Il sette Settembre io e Claudia ricominciammo il nostro appuntamento con la clownterapia. Dovevamo essere al Policlinico per le cinque e mezza, l'orario si adattava dalle sei alle otto. I bambini con giocavano e si divertivano. Portavamo i palloncini e i giochi, ogni volta qualcosa di nuovo per poter far scoprire loro una nuova scoperta.

Mi ero affezionata a tutti i bimbi, facevo quel corso da ormai due anni ma nel reparto era arrivata una bambina che mi aveva preso il cuore. I suoi genitori ormai li conoscevo abbastanza bene e con la mamma mi sentivo anche per telefono. Quando ero nel mio paese per le vacanze la chiamavo per avere notizie della bambina e sapere se ci fossero stati dei miglioramenti oppure no. La bambina era stabile da quando era arrivata, cinque mesi, e la leucemia non aveva intenzione di andarsene.

Rachele aveva sei anni era un uragano di bambina. Dava allegria e forza a tutti. La chiamavamo "Il terremoto". Ci faceva ridere e si divertiva un mondo. La malattia non aveva toccato minimamente il suo cuore piccolo e tenero da bambina quale era.

La mamma aveva scoperto da poco di essere incinta e voleva viversi appieno la sua gioia con il papà ma purtroppo le condizioni di Rachele non lo consentivano. Vivevano fra il reparto di pediatria e quello di ginecologia.

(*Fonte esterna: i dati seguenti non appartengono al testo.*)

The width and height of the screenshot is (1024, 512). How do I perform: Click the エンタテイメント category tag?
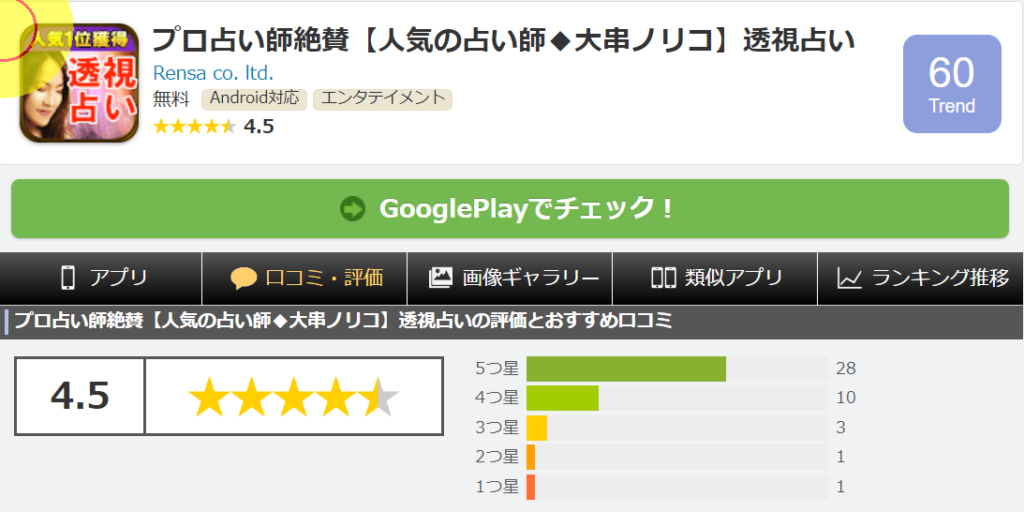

Io e Claudia arrivammo prima in ospedale e andammo al bar a prendere un caffè. Andrea il barista ormai ci conosceva quindi sapeva già cosa prepararci.

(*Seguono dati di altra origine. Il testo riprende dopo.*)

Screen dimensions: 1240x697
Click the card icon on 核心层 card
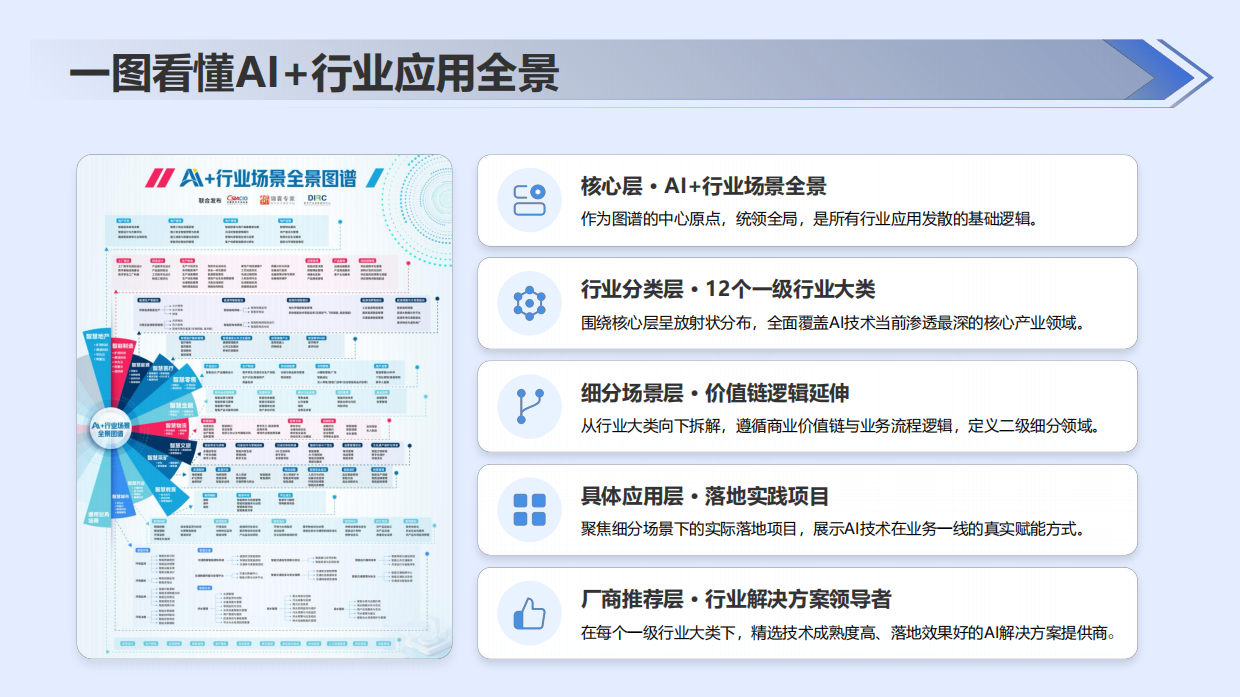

Quando mi girai al bancone per prendere il mio ginseng senza lattosio, mi accorsi che accanto a me c'era un dottore, che in ospedale non avevo mai visto ma in realtà la sua faccia ma soprattutto i suoi occhi mi erano familiari.

"Un caffè in ghiaccio grazie." ordinò ciò che quel pomeriggio, in "Via dei Fori Imperiali" mi aveva riversato addosso alla mia maglietta.

"Ha intenzione di versarmelo dinuovo addosso oppure questa volta non è di fretta?" Il dottore si girò e mi guardò. Quei bellissimi occhi che mi ricordavo erano lì che mi scrutavano e forse nemmeno mi aveva riconosciuta, maledetta memoria fotografica.

"Oh stia pure tranquilla non ne ho intenzione, anzi le offro il caffè per farmi perdonare."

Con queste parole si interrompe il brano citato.